Stevens-Johnson syndrome

Stevens-Johnson syndrome is a serious disorder of the mucous membranes. It is thought to be an allergic reaction. The exact cause of Stevens-Johnson syndrome can't always be identified. But known causes include:

• Reaction to certain medications, including sulfonamide antibiotics, penicillin and phenytoin (Dilantin)
• Cocaine use
• Complication of viral or bacterial infection, such as herpes, influenza, AIDS, diphtheria, typhoid and hepatitis
• Radiation therapy for cancer

Stevens-Johnson syndrome has signs and symptoms similar to those of erythema multiforme, a condition causing painful blistering and erosion of the skin and mucous membranes. However, in Stevens-Johnson syndrome, the blistering and systemic symptoms are more severe and extensive — often involving the mouth, nose, eyes, vagina, urethra, lower respiratory tract and digestive tract.
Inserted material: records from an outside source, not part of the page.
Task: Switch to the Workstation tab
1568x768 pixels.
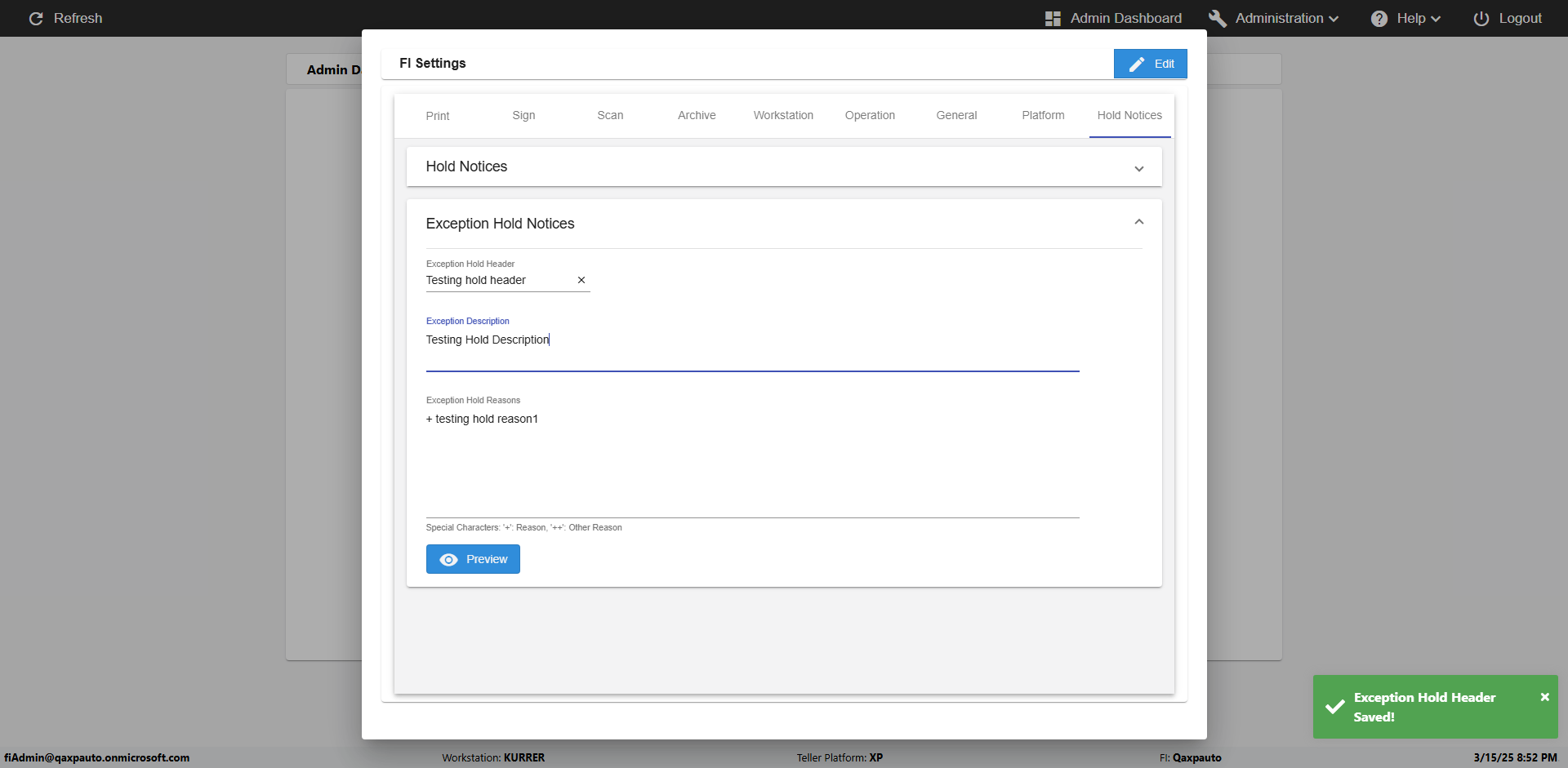Action: (783, 116)
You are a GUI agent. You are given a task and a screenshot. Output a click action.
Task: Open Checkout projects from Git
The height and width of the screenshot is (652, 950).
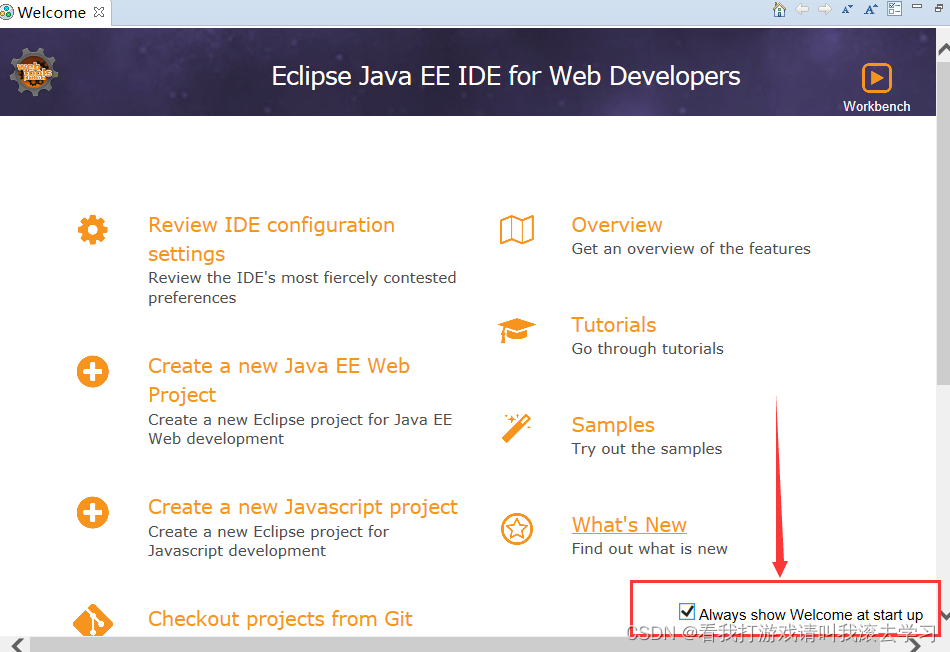280,619
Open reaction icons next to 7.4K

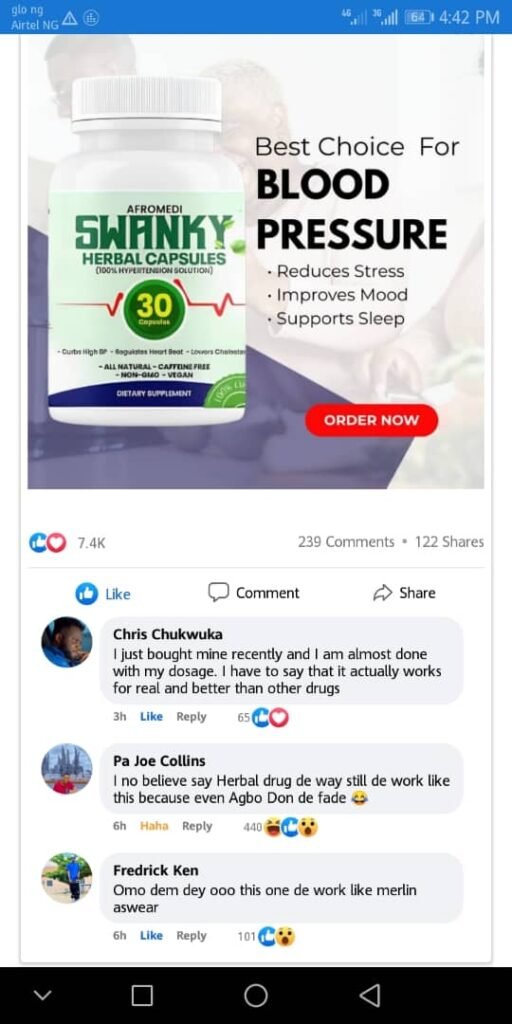48,542
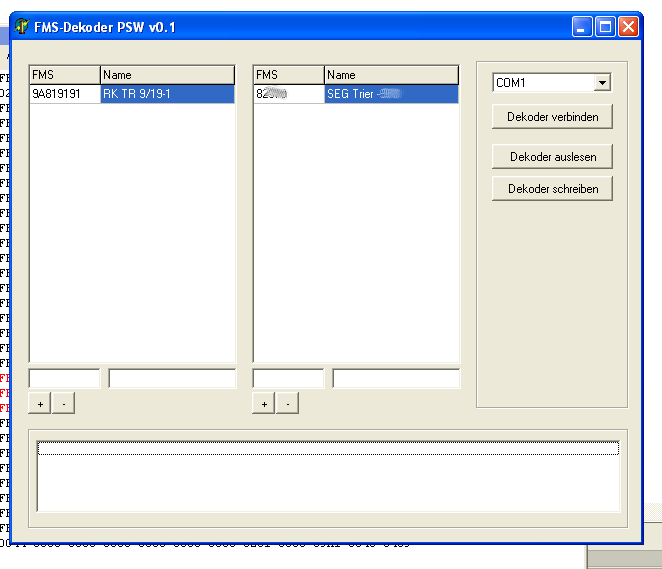Click Name header above RK TR 9/19-1
The width and height of the screenshot is (662, 569).
(x=167, y=75)
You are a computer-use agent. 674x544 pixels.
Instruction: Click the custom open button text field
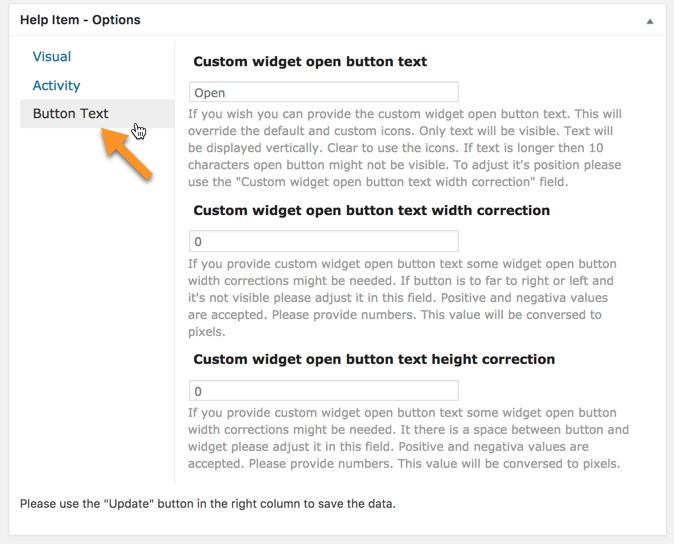click(324, 92)
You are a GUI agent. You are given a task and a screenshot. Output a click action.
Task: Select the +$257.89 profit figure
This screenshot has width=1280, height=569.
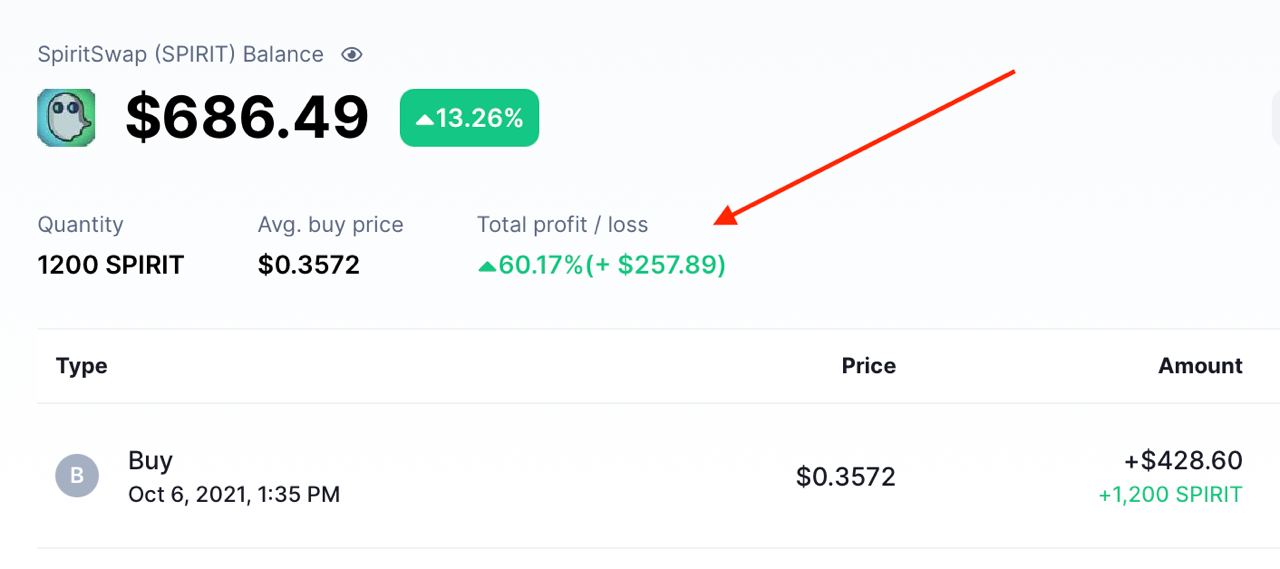coord(656,266)
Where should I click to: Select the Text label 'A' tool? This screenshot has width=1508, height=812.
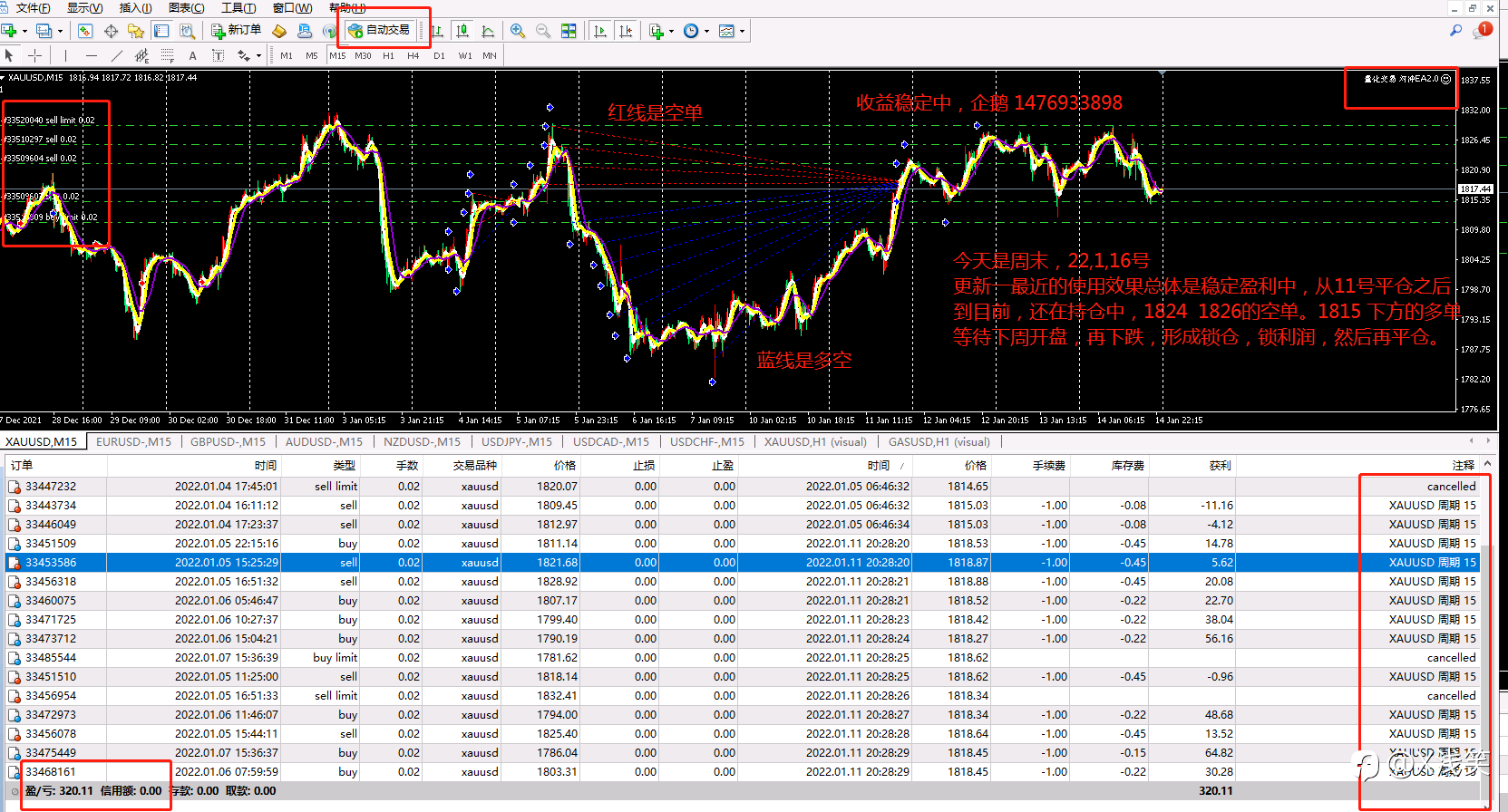pyautogui.click(x=192, y=56)
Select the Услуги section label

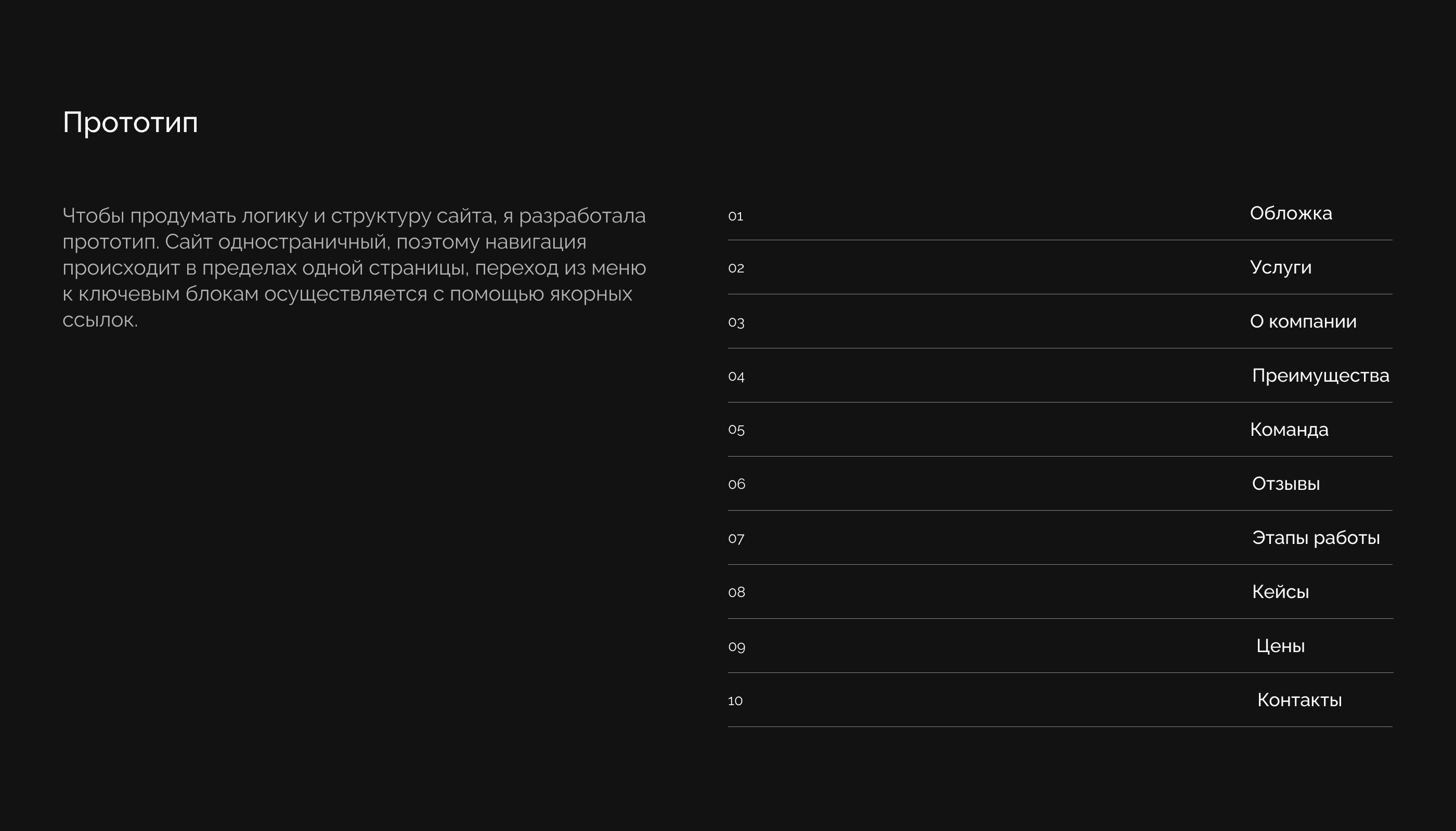click(x=1280, y=267)
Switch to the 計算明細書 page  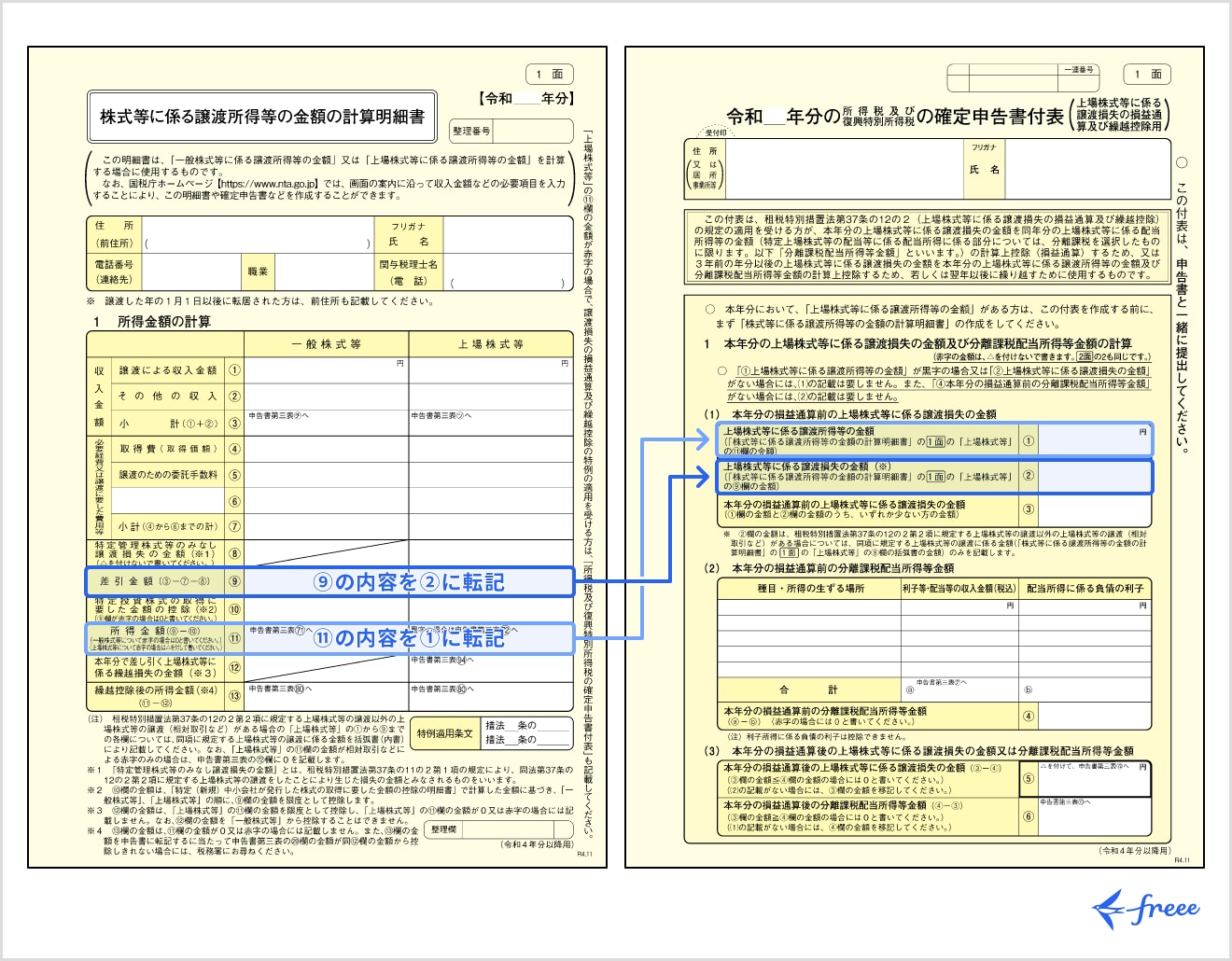tap(262, 112)
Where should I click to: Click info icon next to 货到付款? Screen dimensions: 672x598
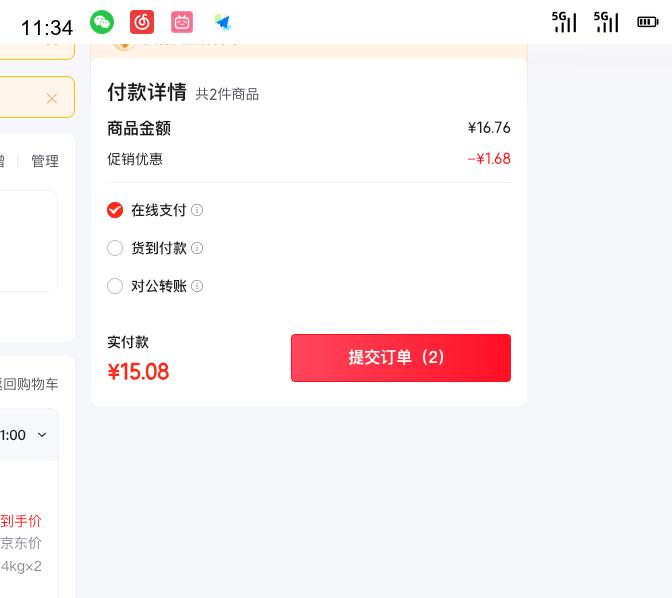197,248
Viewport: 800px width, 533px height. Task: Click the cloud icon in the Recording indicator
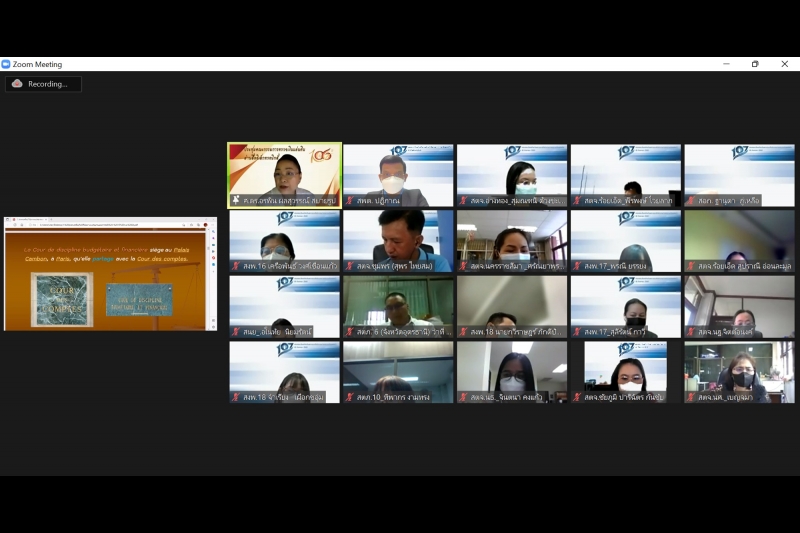tap(17, 84)
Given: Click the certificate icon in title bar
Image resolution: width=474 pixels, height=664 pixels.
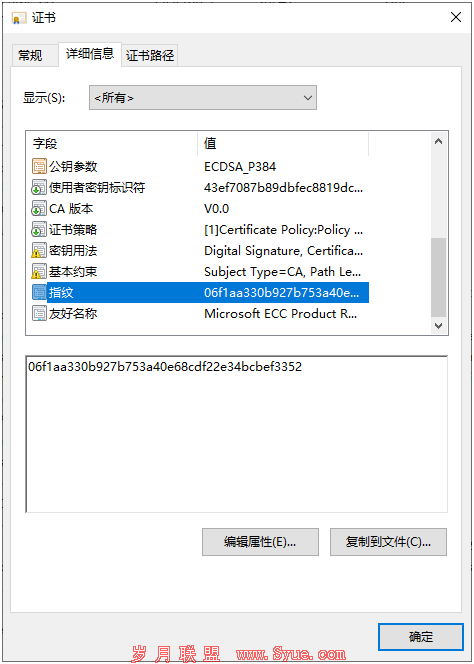Looking at the screenshot, I should (x=19, y=18).
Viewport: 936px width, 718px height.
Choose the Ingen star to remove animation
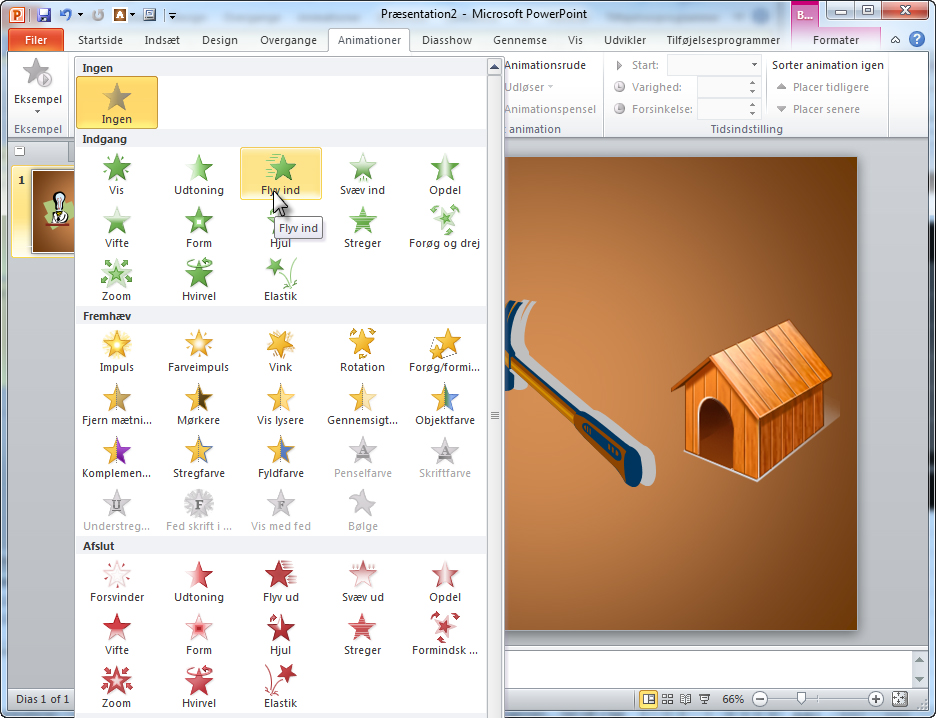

Stevens-Johnson syndrome occurs most often in children and young adults. Signs and symptoms often appear suddenly and include:

• Flu-like signs and symptoms, such as aches, coughing, headaches and fever
• Red rash that spreads
• Blistering of the skin and mucous membranes

A doctor may diagnose Stevens-Johnson syndrome based on:

• Medical history
• Signs and symptoms
• Physical examination of the affected skin or mucous membranes
• Removal of a small piece of affected tissue (biopsy) for examination under a microscope

Treatment of Stevens-Johnson syndrome is directed at the underlying cause, when possible, and at managing the signs and symptoms. Treatment may include:

• Pain relievers
• Topical anesthetics
• Corticosteroids or other immune system modulating medications
• Antibiotics, if infection develops
• Fluid and nutritional supplementation, when needed

Recovery may take several weeks. When Stevens-Johnson syndrome is diagnosed within 24 to 48 hours of onset, prompt treatment may shorten the duration of the illness. Up to 15 percent of cases of Stevens-Johnson syndrome result in death.